## Your task:
From the material below, return exactly the lines starting at the one that holds "The image size is (562, 614)." and ending at the one that holds "Image resolution: width=1400". Pictures stay out of the answer.

## Given entries:
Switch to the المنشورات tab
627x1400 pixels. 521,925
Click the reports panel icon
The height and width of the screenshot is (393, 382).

...

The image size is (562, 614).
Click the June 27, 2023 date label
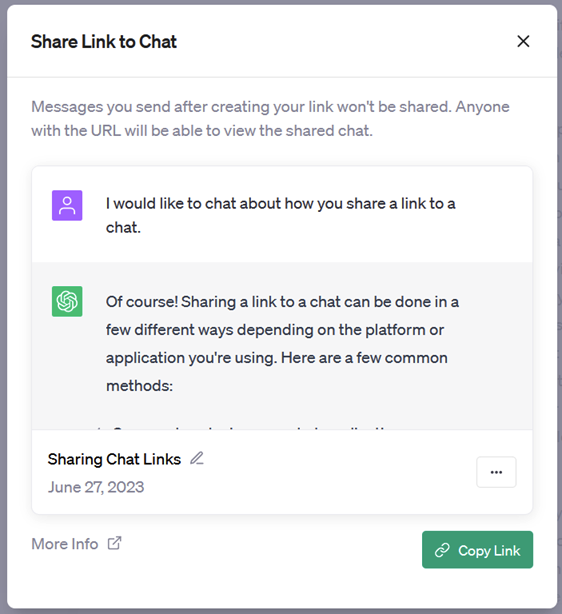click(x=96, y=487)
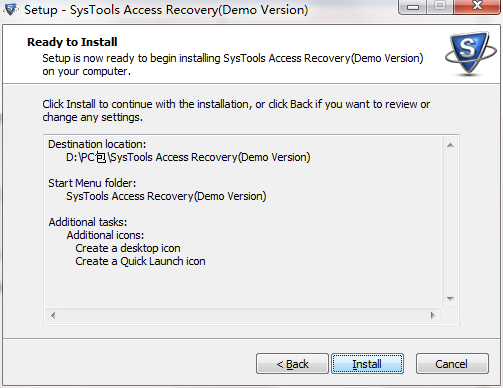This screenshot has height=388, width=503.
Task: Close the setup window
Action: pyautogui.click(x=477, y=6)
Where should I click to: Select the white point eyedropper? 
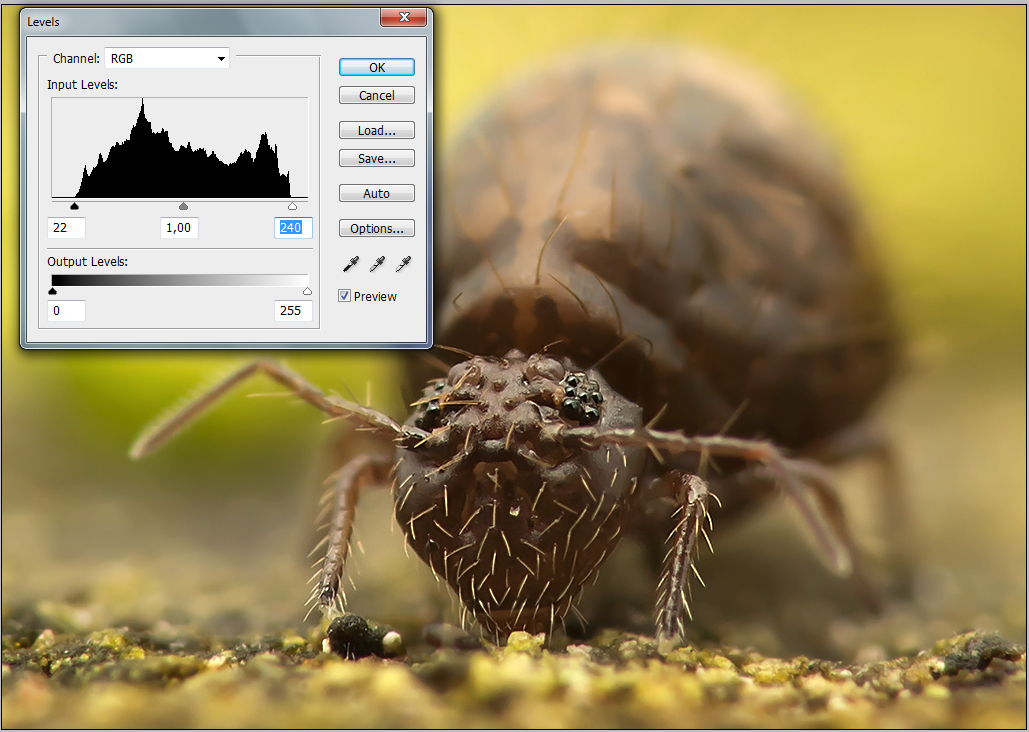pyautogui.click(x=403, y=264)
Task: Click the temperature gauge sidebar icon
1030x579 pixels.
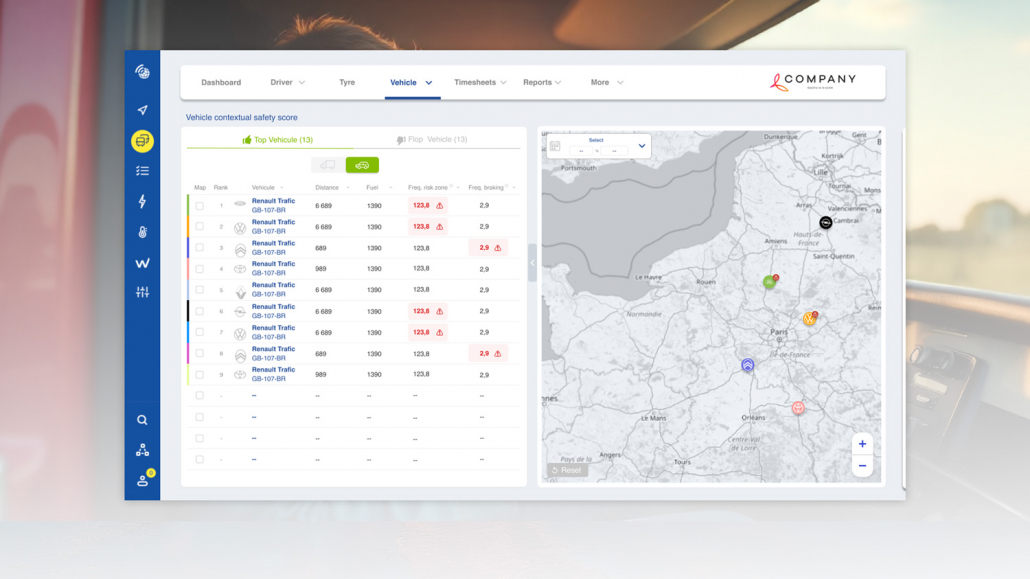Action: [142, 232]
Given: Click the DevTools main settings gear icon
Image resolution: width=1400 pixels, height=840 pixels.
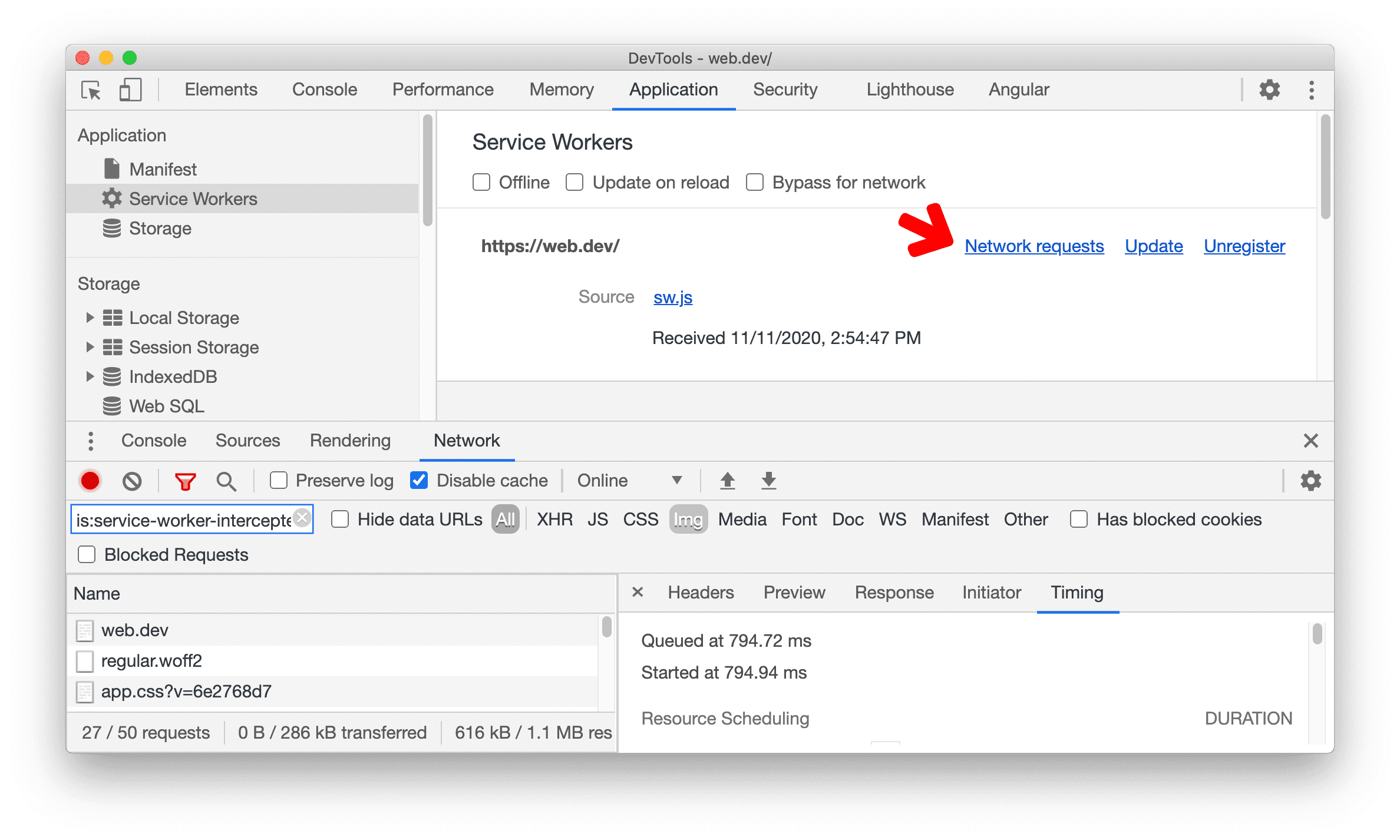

...

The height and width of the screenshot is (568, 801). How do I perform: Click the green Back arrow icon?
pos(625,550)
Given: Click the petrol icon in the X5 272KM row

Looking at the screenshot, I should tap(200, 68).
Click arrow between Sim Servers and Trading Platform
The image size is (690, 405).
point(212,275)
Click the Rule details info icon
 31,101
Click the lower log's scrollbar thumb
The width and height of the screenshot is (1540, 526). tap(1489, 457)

## Response to this exercise:
The image size is (562, 614).
Click the June 27, 2023 date label
click(x=96, y=487)
This screenshot has height=388, width=503.
Task: Close the setup window
Action: pyautogui.click(x=477, y=6)
Where should I click to: Select the white point eyedropper? 
pyautogui.click(x=403, y=264)
Task: Click the temperature gauge sidebar icon
1030x579 pixels.
Action: [142, 232]
Given: Click the DevTools main settings gear icon
Image resolution: width=1400 pixels, height=840 pixels.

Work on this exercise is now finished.